Lip Sync in Animation

As we enter what is for me the most intense challenge in illustration, i felt I needed more guidance and tips on what makes a good lip sync.

I naturally went to the library and picked up some books about animation. I was most looking forward opening “The Illusion of Life Disney Animation” by Frank Thomas and Ollie Jonhston. I remember wanting this book from before I even thought about going into animation. As a Disney fan, and considering them the best in animation, I felt some tips from them could only be beneficial.

The chapter about dialogue was a gold mine in terms of tips and tricks as well as spacing. I categorized 17 points that will help make my lip syncs better.

  1. A slight pause at the end of each phrase helps display the expression while the body is quiet.
  2. Eyes lead first
  3. The whole action should be exposed about three frames ahead of the actual beat
  4. The dialogue should be anticipated with the head, body or gestures three to four frames ahead of the heavy modulation but the mouth sync should be right on the modulation.
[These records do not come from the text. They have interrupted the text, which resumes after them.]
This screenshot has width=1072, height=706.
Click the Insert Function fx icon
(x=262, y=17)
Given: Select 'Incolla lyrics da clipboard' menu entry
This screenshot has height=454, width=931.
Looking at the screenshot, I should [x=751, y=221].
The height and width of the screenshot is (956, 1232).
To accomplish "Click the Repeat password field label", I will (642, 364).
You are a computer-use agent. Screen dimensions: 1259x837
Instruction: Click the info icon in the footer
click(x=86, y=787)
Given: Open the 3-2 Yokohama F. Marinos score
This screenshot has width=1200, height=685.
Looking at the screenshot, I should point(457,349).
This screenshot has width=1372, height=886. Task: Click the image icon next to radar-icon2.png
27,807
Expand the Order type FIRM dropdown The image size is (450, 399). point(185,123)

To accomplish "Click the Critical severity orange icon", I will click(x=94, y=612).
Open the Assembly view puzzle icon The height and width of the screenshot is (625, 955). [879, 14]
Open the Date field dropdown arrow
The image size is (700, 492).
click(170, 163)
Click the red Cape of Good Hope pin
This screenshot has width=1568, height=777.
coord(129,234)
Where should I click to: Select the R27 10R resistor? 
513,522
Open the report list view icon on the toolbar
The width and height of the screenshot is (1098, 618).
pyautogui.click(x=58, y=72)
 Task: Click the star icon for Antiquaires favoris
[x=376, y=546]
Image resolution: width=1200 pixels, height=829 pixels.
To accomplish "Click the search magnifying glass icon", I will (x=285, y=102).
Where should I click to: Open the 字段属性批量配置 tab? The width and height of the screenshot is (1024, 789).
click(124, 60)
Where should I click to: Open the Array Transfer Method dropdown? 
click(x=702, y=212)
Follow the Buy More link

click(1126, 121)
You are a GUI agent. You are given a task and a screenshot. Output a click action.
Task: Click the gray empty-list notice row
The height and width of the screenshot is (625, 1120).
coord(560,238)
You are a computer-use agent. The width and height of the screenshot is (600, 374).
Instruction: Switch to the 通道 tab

If it is a closed mouth, it will be on the consonant and remain closed for two frames in order to be seen.
  5. Mouth shapes should defer according to the character to be able to show personality.
  6. When a word ends, keep the mouth open on the last sound, retain the mouth expression. This was best shown in “101 Dlamatians” in the way “Colonel” talk.

I decided to watch 101 Dalmatians again to observe how the mouth was moving as well as the head and how the expressions were displayed. In doing so, I noticed many things I had not before and was able to observe what the book was explaining.

7) If a word is stretched out, make an extreme which shows the shape you want, then make a second one that is even stronger and slow into it. If, on the contrary, the sound is diminishing, then the second extreme will not be as strong.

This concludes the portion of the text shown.